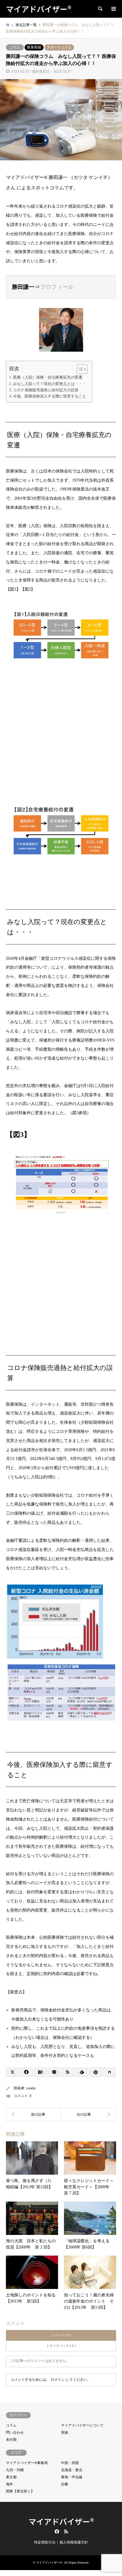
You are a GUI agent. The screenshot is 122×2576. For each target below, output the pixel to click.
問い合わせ (15, 2432)
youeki (31, 2088)
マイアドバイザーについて (82, 2425)
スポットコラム (59, 47)
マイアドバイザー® (61, 2521)
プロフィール (57, 287)
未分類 (11, 2439)
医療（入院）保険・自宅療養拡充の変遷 (47, 377)
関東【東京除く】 (20, 2491)
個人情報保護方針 (74, 2542)
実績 (64, 2432)
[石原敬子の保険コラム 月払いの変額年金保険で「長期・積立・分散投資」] (33, 2114)
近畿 (64, 2484)
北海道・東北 (71, 2470)
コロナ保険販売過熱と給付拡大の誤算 (45, 390)
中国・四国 (70, 2463)
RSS (66, 2531)
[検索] (100, 9)
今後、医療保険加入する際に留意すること (49, 396)
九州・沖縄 (15, 2470)
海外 (9, 2484)
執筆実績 (34, 47)
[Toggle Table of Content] (79, 369)
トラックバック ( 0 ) (61, 2345)
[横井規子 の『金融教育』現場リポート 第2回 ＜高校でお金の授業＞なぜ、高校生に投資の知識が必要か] (88, 2114)
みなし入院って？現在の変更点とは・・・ (49, 384)
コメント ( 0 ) (61, 2335)
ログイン (58, 2380)
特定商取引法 (44, 2542)
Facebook (56, 2531)
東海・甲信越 (71, 2477)
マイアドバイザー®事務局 (27, 2463)
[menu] (113, 9)
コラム (14, 47)
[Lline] (54, 2072)
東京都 (11, 2477)
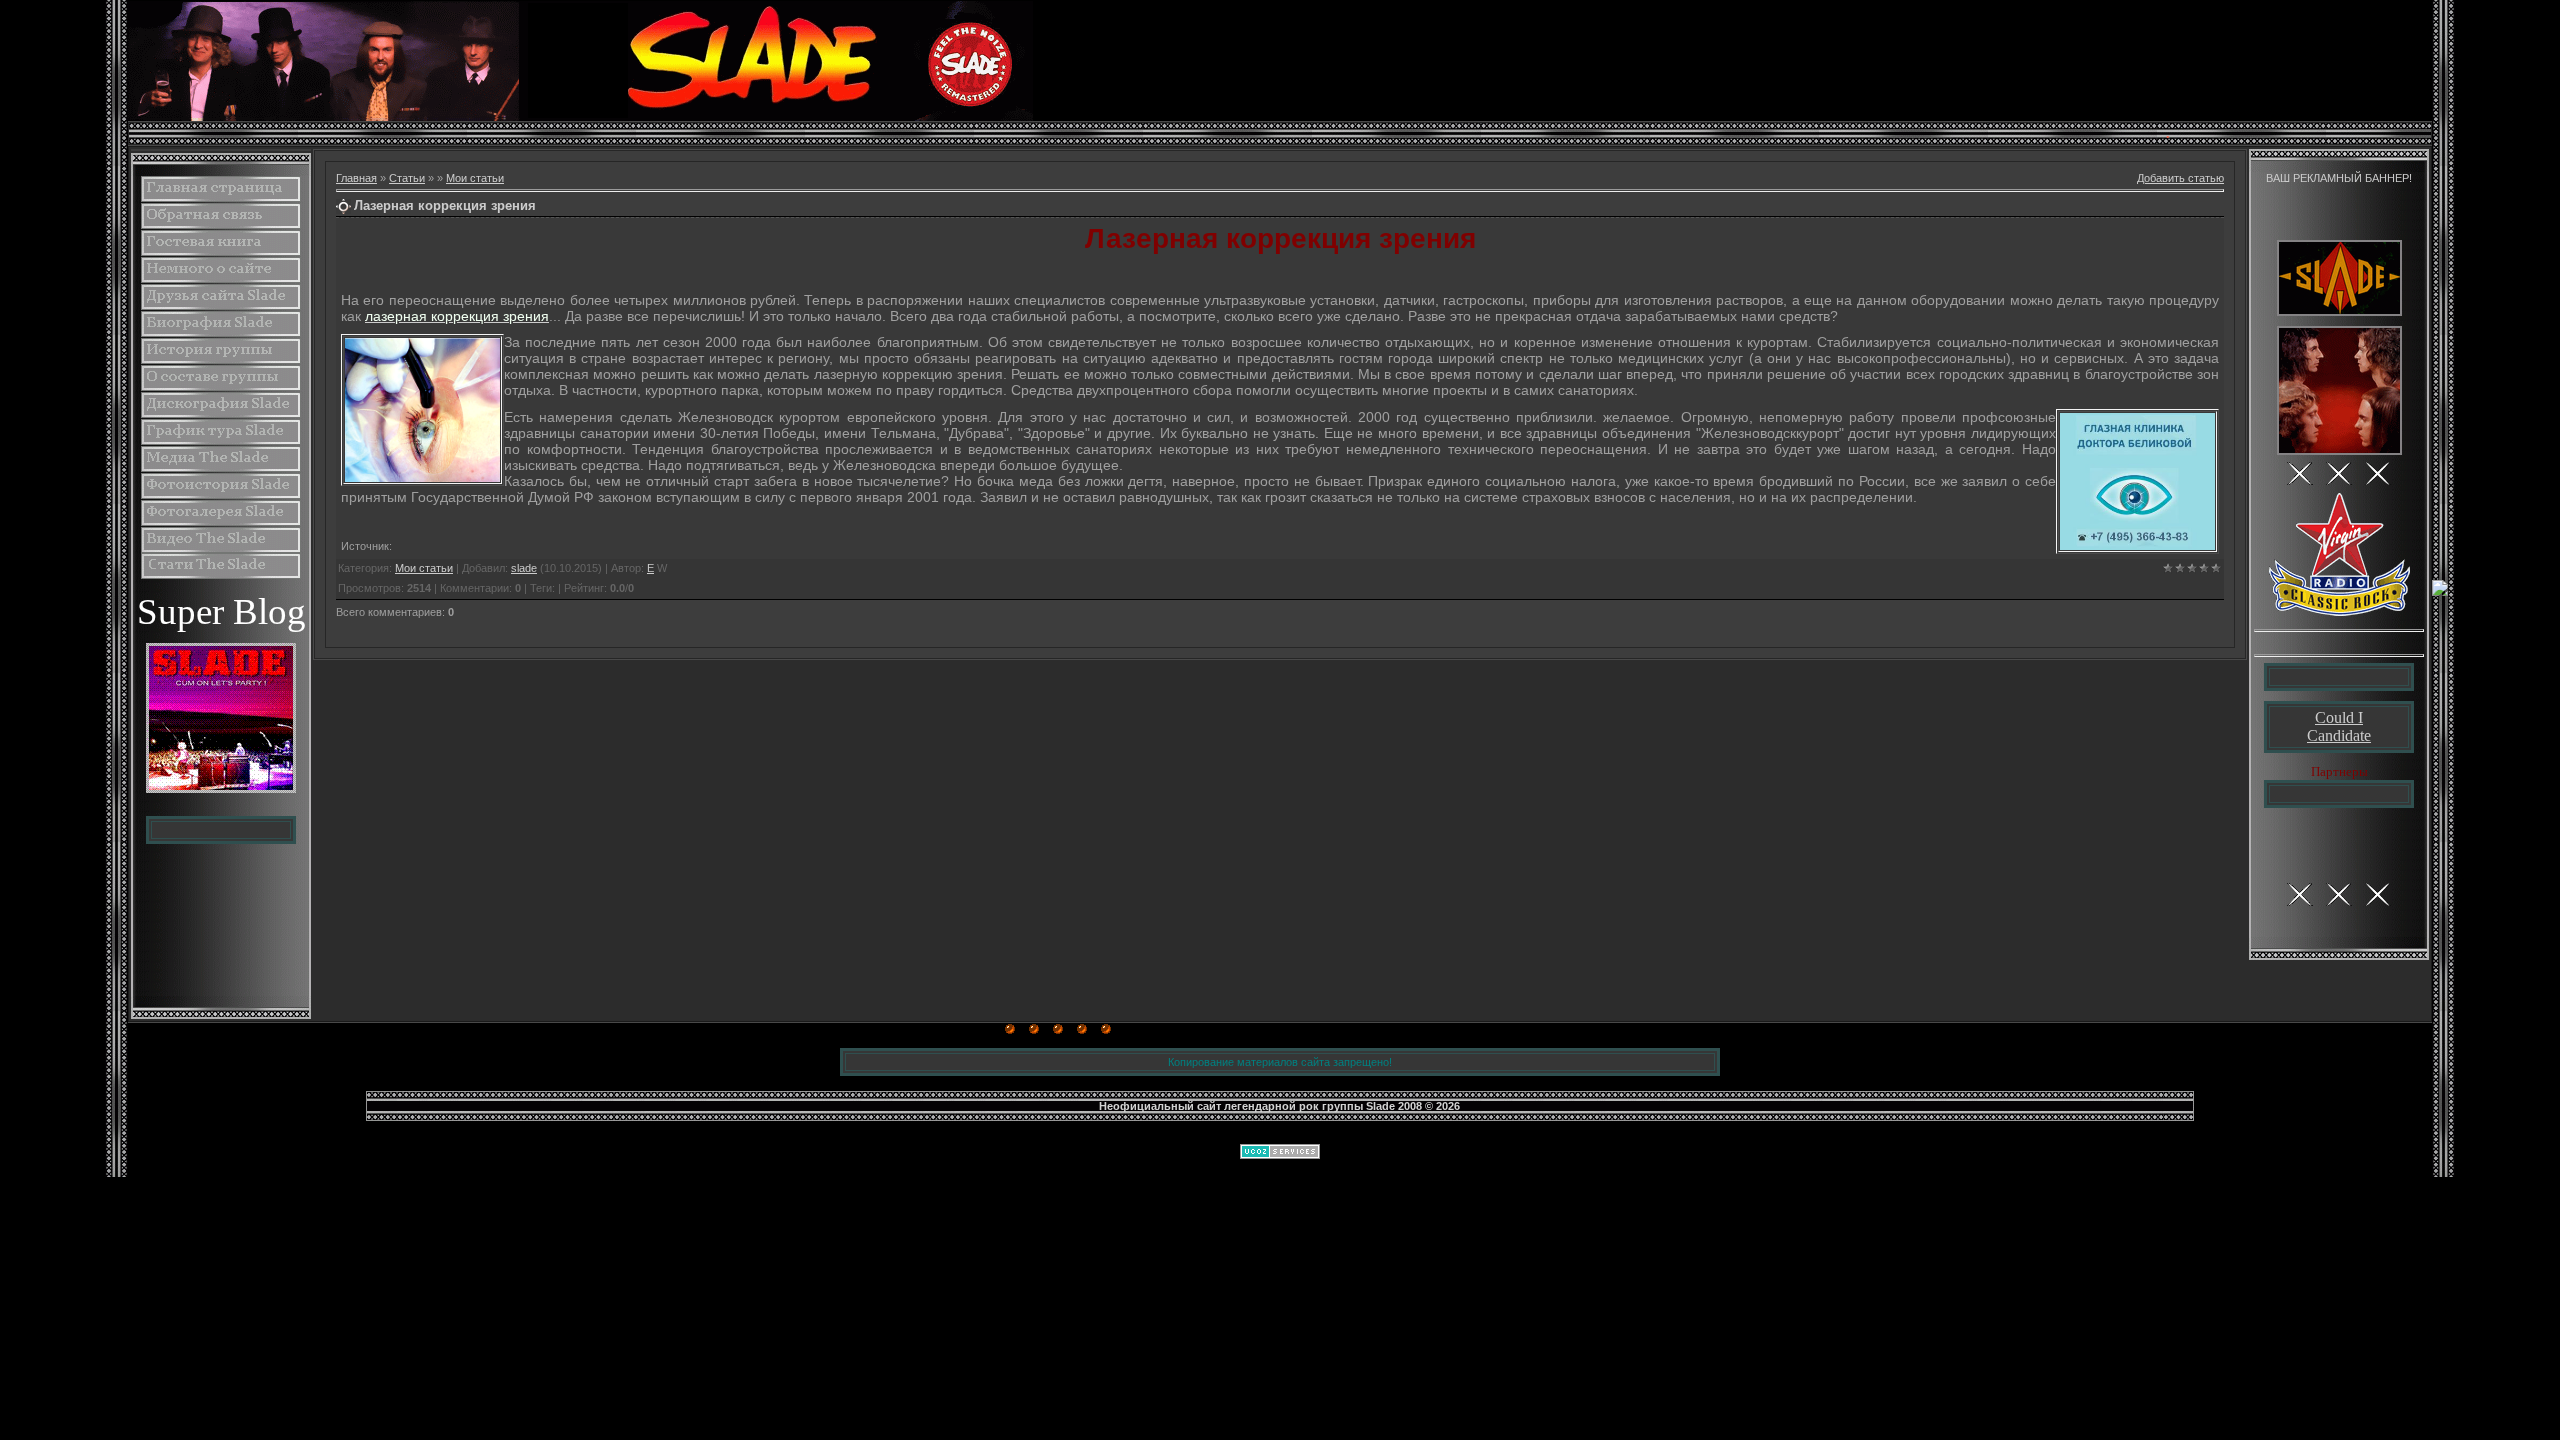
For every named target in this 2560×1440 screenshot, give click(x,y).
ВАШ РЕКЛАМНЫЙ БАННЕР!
━━━━
TASK REQUIREMENTS »
Using the records above, give the number of lines in which the word "screenshot" occurs, and nothing else.

WRITTEN SOLUTION »
2